The aerial bombardment rattled windows in Kalak, but people in town went about their business, shopping in the bazaar and working in the fields. Some sipped tea as they watched the air-strikes from their roofs.
Far fewer Iraqi troops were visible than in recent days, which could indicate that government forces were pulling back toward Mosul, the largest city in northern Iraq.
The air-strikes yesterday helped prepare the way for an advance by coalition troops and US-backed Kurdish militia fighters.
The United States sent more than 1,200 paratroopers into northern Iraq last week and has begun coordinating military activities with the Kurds, who have controlled an area known as the northern no-fly zone since the 1991 Gulf War.

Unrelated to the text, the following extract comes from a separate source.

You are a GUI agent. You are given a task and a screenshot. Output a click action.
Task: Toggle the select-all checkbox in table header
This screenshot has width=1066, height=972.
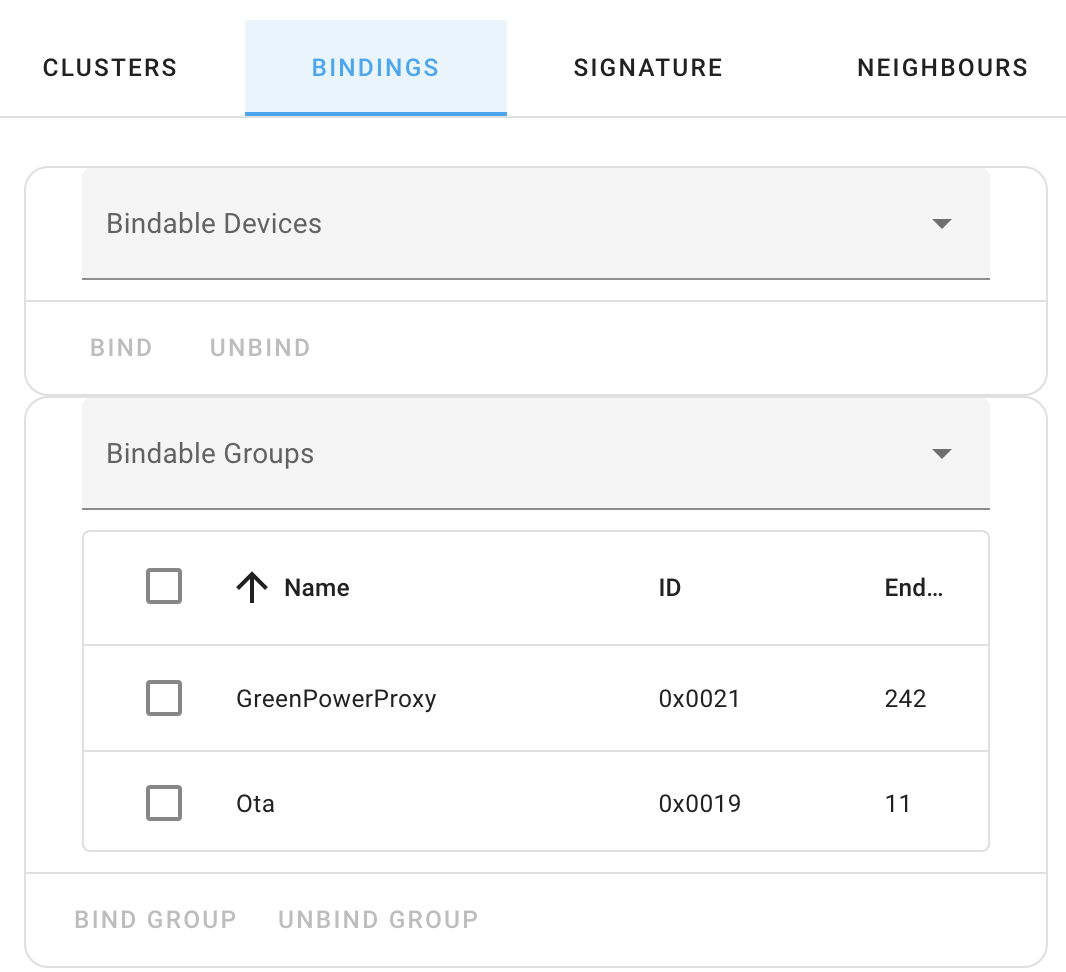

Several thousand more US soldiers are expected soon, Hoshiar Zebari of the governing Kurdistan Democratic Party said yesterday, declaring that a northern offensive could be a “breakthrough” in the campaign to topple Saddam.
Some limited US ground operations have already begun, Zebari said.
“These are behind enemy lines and many, many operations are very sensitive,” he told reporters in Irbil, the administrative capital of the Kurdish region.
Over the weekend, Kurdish forces advanced southward toward Kirkuk, Iraq’s second most important oil centre, and Mosul. Both cities have come under heavy bombardment from US forces.
Elsewhere in the north, Kurdish guerrillas working with US special forces attacked extremists belonging to Ansar al-Islam, a militant group allegedly linked to Osama bin Laden's al-Qaeda network.